◆ Task description:
Only an exact repetition of the entries will do.

[Pixel coordinate grounding data]
____________________
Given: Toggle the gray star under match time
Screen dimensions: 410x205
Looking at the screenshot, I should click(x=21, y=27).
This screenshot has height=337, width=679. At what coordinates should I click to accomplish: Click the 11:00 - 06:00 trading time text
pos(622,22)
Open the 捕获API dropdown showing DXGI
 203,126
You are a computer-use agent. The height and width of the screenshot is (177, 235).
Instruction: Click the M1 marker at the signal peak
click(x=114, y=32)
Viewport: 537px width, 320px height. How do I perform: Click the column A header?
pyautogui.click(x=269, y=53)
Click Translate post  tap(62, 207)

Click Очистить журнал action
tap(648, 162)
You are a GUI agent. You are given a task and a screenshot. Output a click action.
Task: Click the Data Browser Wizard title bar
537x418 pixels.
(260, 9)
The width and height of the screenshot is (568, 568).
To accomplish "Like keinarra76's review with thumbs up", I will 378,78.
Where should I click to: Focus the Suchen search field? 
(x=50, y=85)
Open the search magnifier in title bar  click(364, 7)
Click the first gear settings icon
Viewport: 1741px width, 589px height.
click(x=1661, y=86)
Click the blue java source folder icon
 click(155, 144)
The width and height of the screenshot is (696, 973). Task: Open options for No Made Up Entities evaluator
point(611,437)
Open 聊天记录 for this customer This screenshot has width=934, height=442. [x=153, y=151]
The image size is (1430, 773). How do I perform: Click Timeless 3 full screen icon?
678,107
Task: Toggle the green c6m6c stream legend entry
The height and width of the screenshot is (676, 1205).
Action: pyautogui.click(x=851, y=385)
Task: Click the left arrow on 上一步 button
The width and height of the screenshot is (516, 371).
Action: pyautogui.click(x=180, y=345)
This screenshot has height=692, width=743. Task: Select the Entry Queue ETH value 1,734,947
____________________
◆ Output of the task:
Given: Toggle the gray star under match time
Screen dimensions: 410x205
Looking at the screenshot, I should click(x=21, y=27).
This screenshot has height=337, width=679. At what coordinates should I click to accomplish: Click the 11:00 - 06:00 trading time text
pos(622,22)
Open the 捕获API dropdown showing DXGI
 203,126
You are a computer-use agent. The height and width of the screenshot is (177, 235).
Instruction: Click the M1 marker at the signal peak
click(x=114, y=32)
Viewport: 537px width, 320px height. How do I perform: Click the column A header?
pyautogui.click(x=269, y=53)
Click Translate post  tap(62, 207)

Click Очистить журнал action
tap(648, 162)
You are a GUI agent. You are given a task and a screenshot. Output a click action.
Task: Click the Data Browser Wizard title bar
537x418 pixels.
(260, 9)
The width and height of the screenshot is (568, 568).
To accomplish "Like keinarra76's review with thumbs up", I will 378,78.
Where should I click to: Focus the Suchen search field? 
(x=50, y=85)
Open the search magnifier in title bar  click(364, 7)
Click the first gear settings icon
Viewport: 1741px width, 589px height.
click(x=1661, y=86)
Click the blue java source folder icon
 click(155, 144)
The width and height of the screenshot is (696, 973). Task: Open options for No Made Up Entities evaluator
point(611,437)
Open 聊天记录 for this customer This screenshot has width=934, height=442. [x=153, y=151]
The image size is (1430, 773). How do I perform: Click Timeless 3 full screen icon?
678,107
Task: Toggle the green c6m6c stream legend entry
The height and width of the screenshot is (676, 1205).
Action: pyautogui.click(x=851, y=385)
Task: Click the left arrow on 上一步 button
The width and height of the screenshot is (516, 371).
Action: pyautogui.click(x=180, y=345)
This screenshot has height=692, width=743. Task: Select the Entry Queue ETH value 1,734,947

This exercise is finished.